● Recorded information
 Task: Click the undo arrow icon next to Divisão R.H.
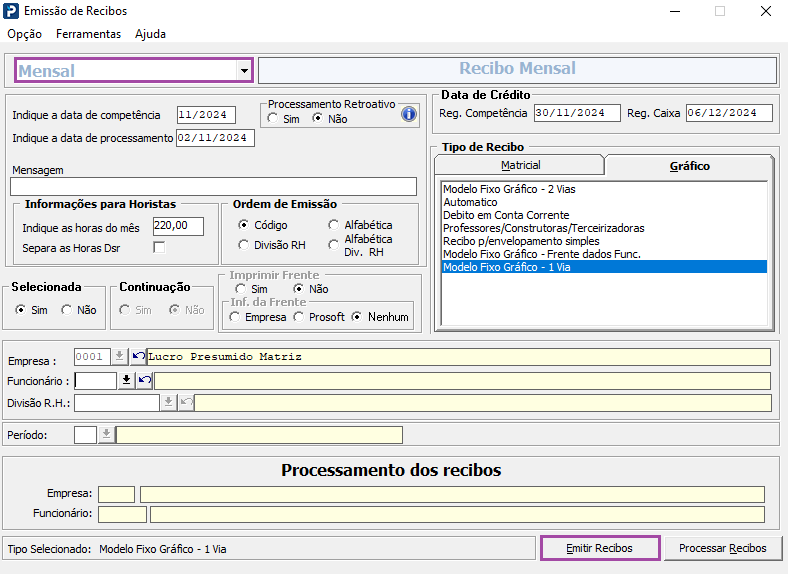pyautogui.click(x=186, y=402)
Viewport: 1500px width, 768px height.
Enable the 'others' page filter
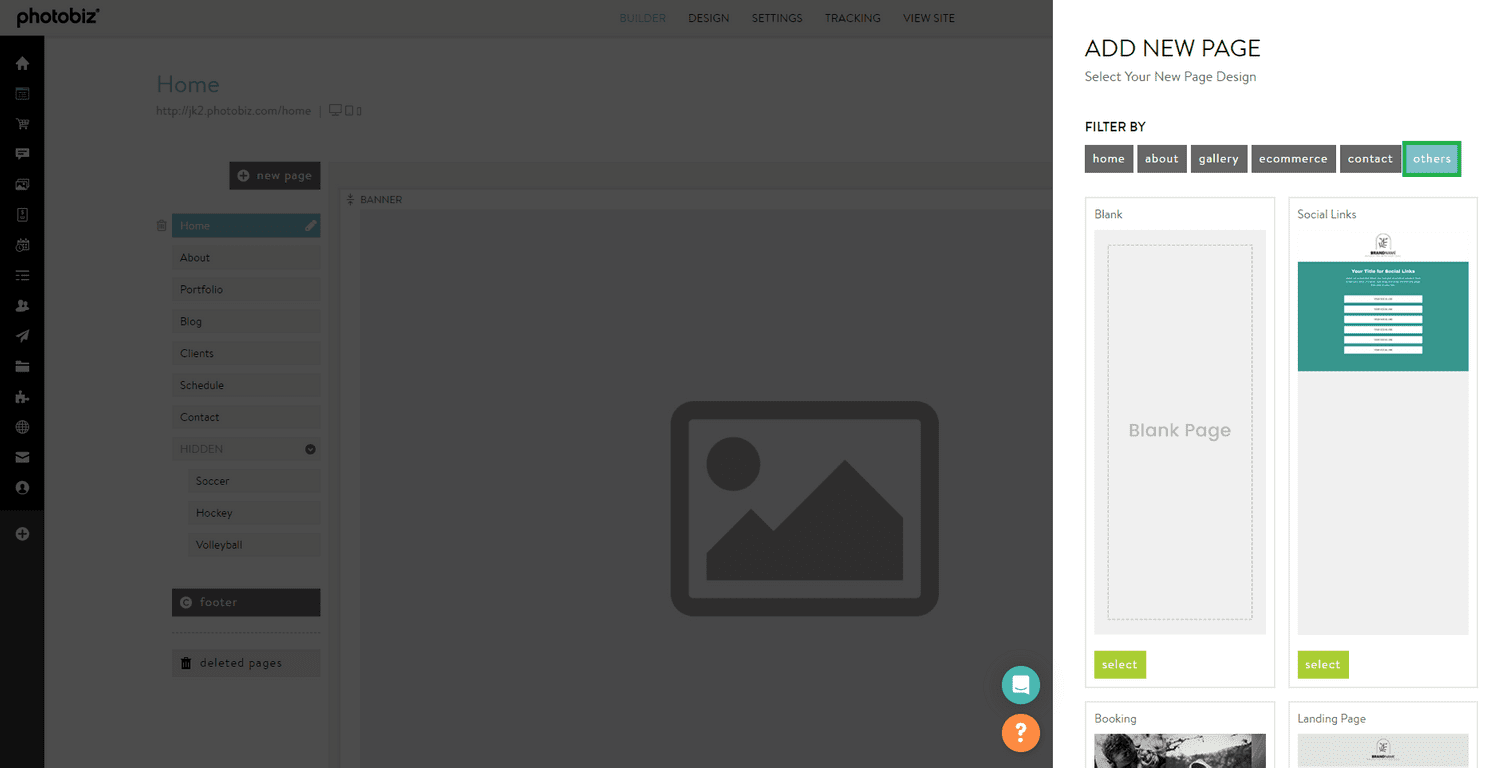[x=1431, y=158]
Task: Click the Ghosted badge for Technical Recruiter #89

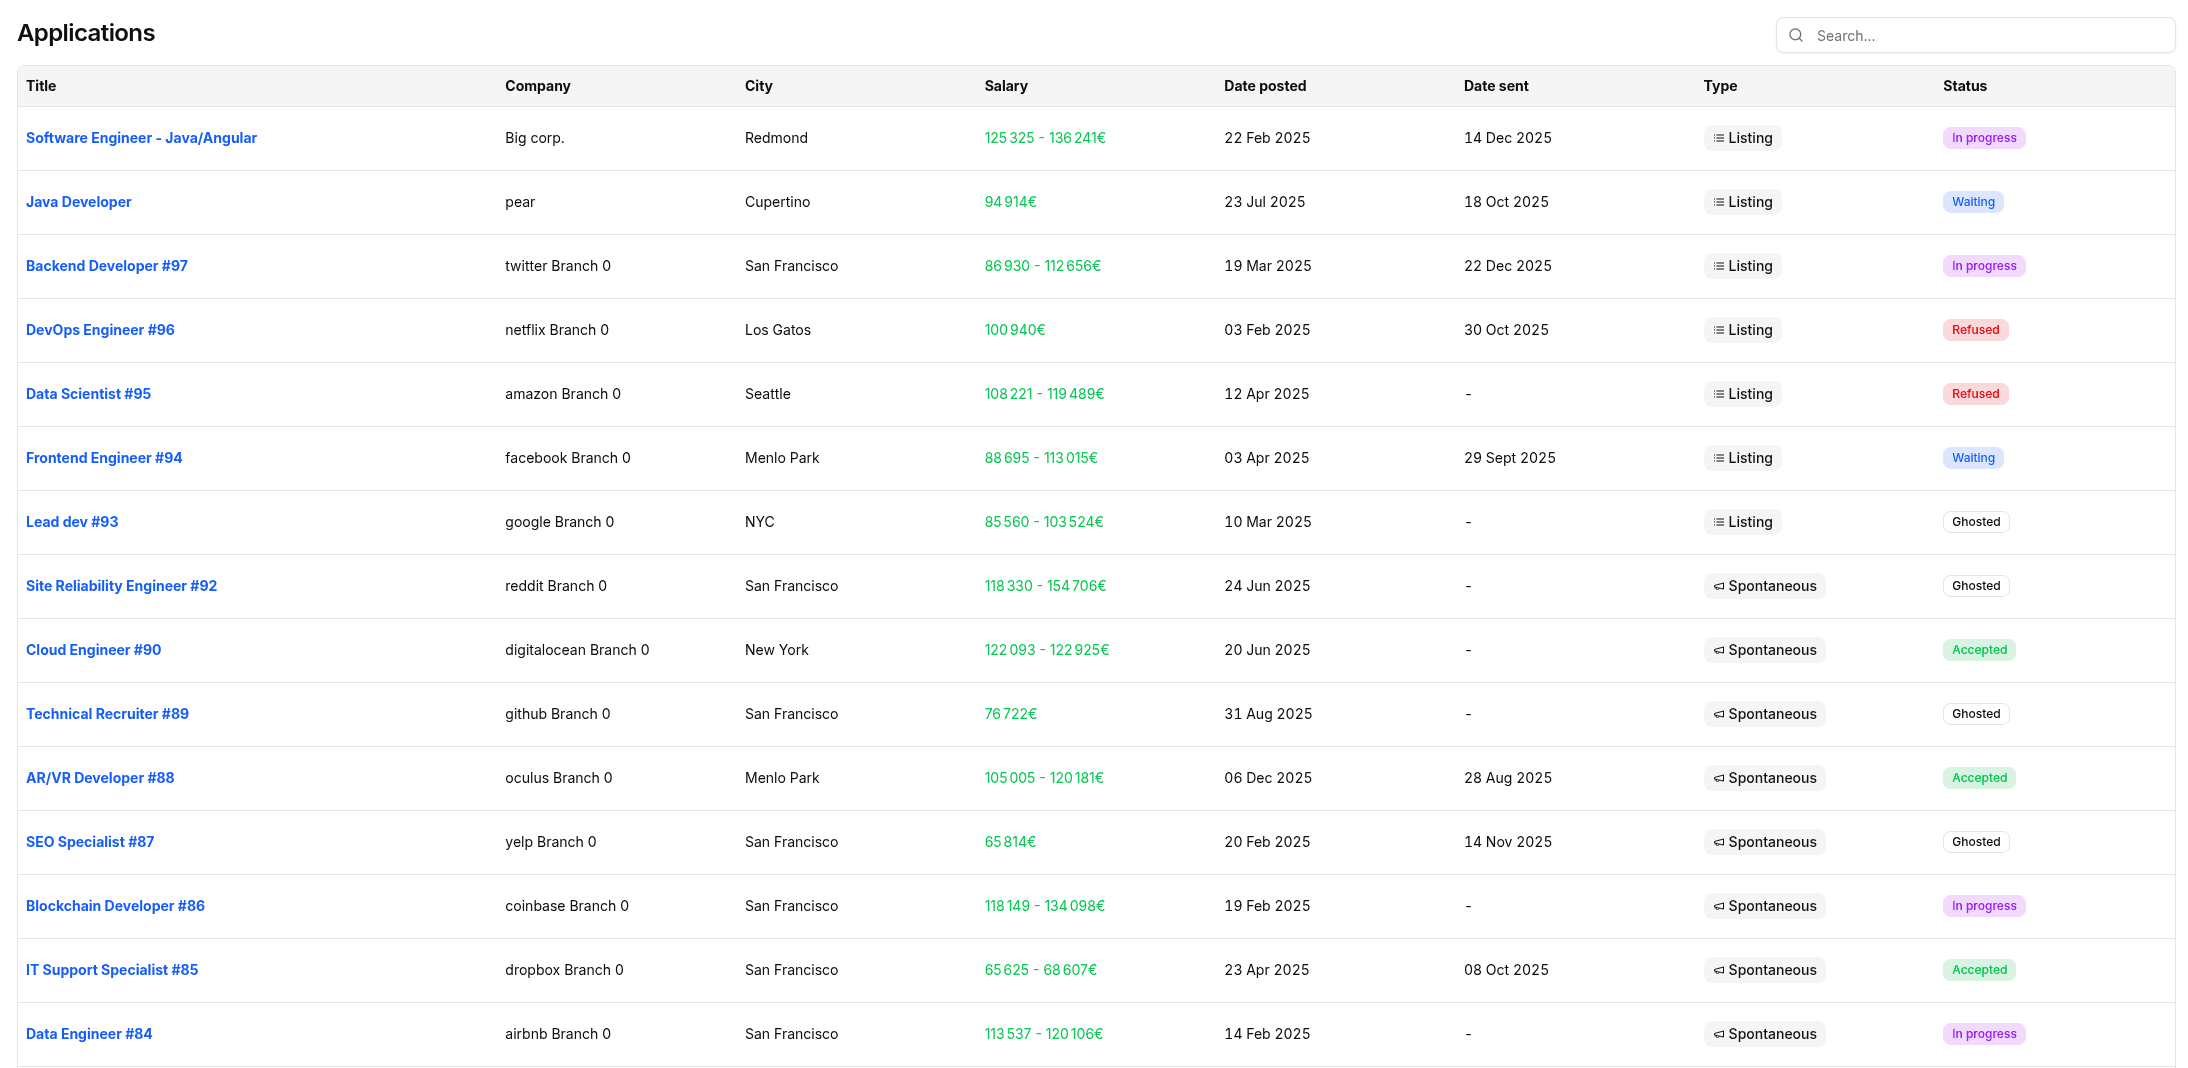Action: 1975,714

● Work item
The records must come back exactly, with their pictures removed.

● Result below
 Task: Click the undo arrow icon next to Divisão R.H.
pyautogui.click(x=186, y=402)
Viewport: 1500px width, 768px height.
Enable the 'others' page filter
[x=1431, y=158]
Task: Click the Ghosted badge for Technical Recruiter #89

Action: 1975,714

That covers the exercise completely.